Each node holds a roughly equal share of each column. Because chunk alignment is guaranteed by the VectorGroup, processing a row requires reading the same-indexed chunk from each Vec — all on the same node.
Key operations
Dimensions and structure
df.nrow # number of rows
df.ncol # number of columns
df.shape # (nrow, ncol) tuple
df.columns # list of column names
df.dtypes # dict of {column: type}
Summary statistics
df.describe() # count, mean, std, min, max for each column
df.summary() # same as describe
df.head(10) # first 10 rows
df.tail(5) # last 5 rows
Column types
df["col"].type # e.g. "numeric", "enum", "string"
df["col"].isfactor() # True if categorical
df["col"].isnumeric() # True if numeric
# Convert column type
df["col"] = df["col"].asfactor() # to categorical
df["col"] = df["col"].asnumeric() # to numeric
Converting to and from pandas / R data.frame
import h2o
import pandas as pd
h2o.init()
# pandas → H2OFrame
pandas_df = pd.DataFrame({"a": [1, 2, 3], "b": ["x", "y", "z"]})
h2o_frame = h2o.H2OFrame(pandas_df)
# H2OFrame → pandas
# Pulls all data from the cluster into local memory — use with care on large frames
back_to_pandas = h2o_frame.as_data_frame()
as_data_frame() transfers the entire frame from the cluster to your local Python process. Only use this for small frames or subsets.
library(h2o)
h2o.init()
# R data.frame → H2OFrame
r_df <- data.frame(a = c(1, 2, 3), b = c("x", "y", "z"),
stringsAsFactors = FALSE)
h2o_frame <- as.h2o(r_df)
# H2OFrame → R data.frame
# Pulls all data from the cluster into local memory
back_to_r <- as.data.frame(h2o_frame)
as.data.frame() transfers the entire frame to the R process.

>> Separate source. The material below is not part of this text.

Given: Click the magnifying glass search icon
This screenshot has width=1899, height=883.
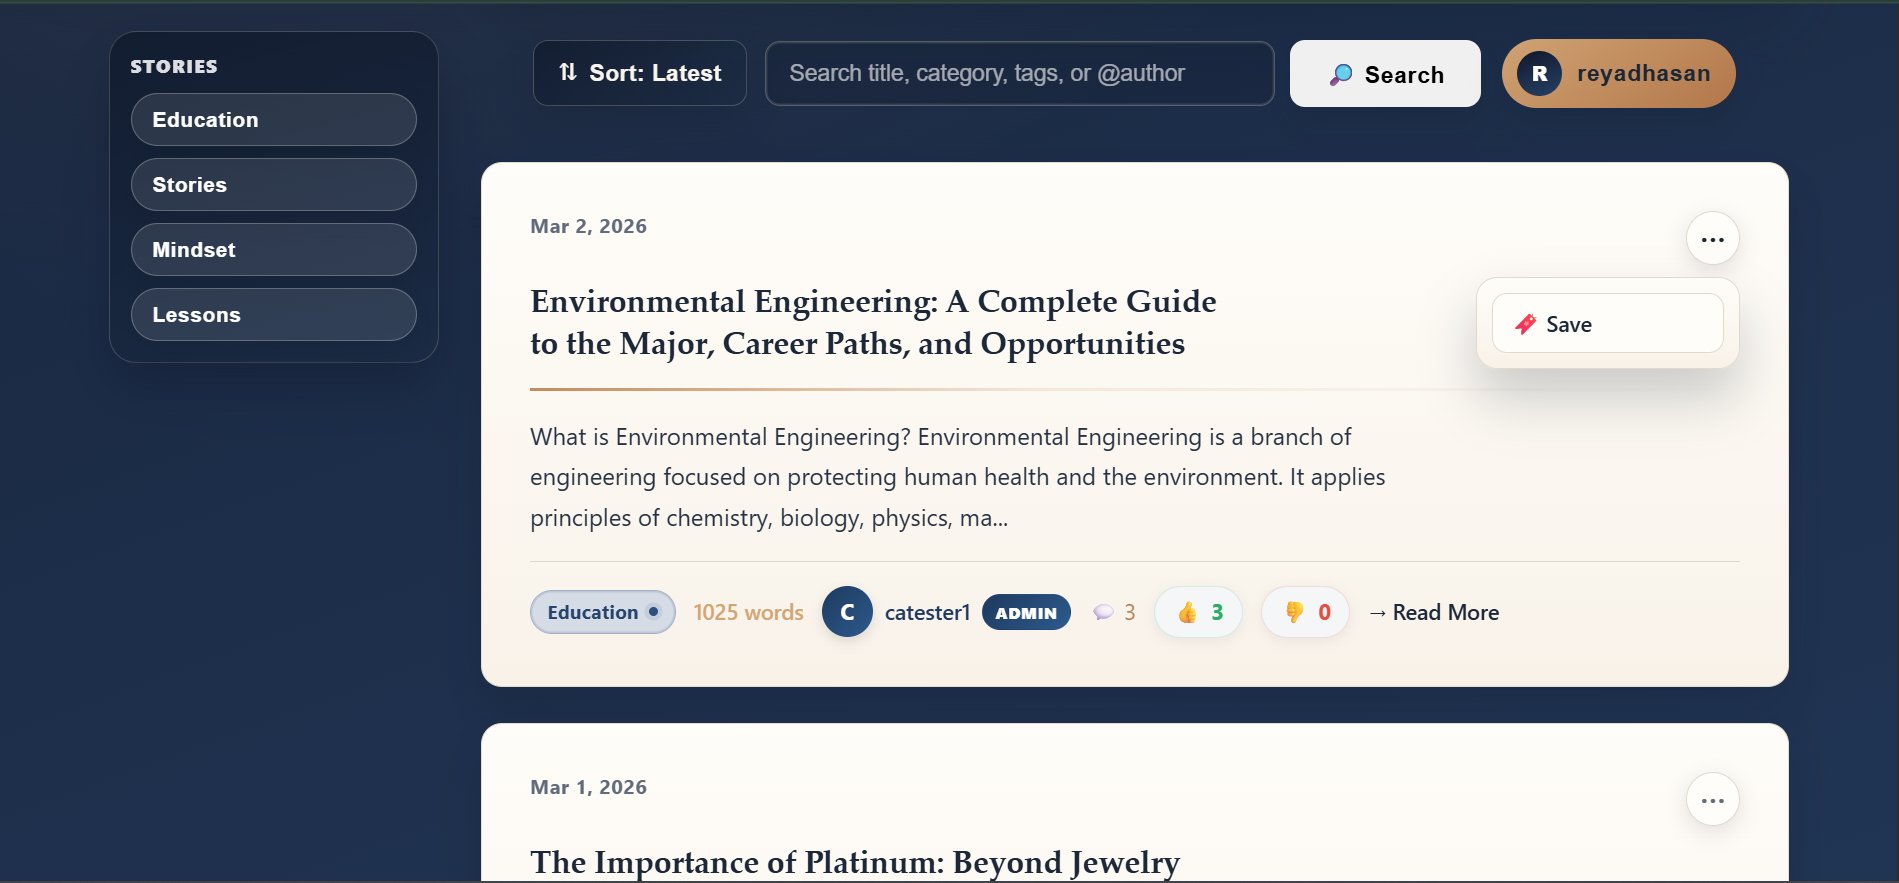Looking at the screenshot, I should tap(1341, 74).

Avoid this for large datasets.
Creating frames directly
import h2o
h2o.init()
# From a list (single column)
frame = h2o.H2OFrame([1, 2, 2.5, -100.9, 0])
# From a dict (multiple columns)
frame = h2o.H2OFrame({
"age": [25, 30, 35],
"salary": [50000, 60000, 75000],
"dept": ["eng", "sales", "eng"]
})
# From a list of lists (rows)
frame = h2o.H2OFrame([[1, "a"], [2, "b"], [3, "c"]],
column_names=["id", "label"])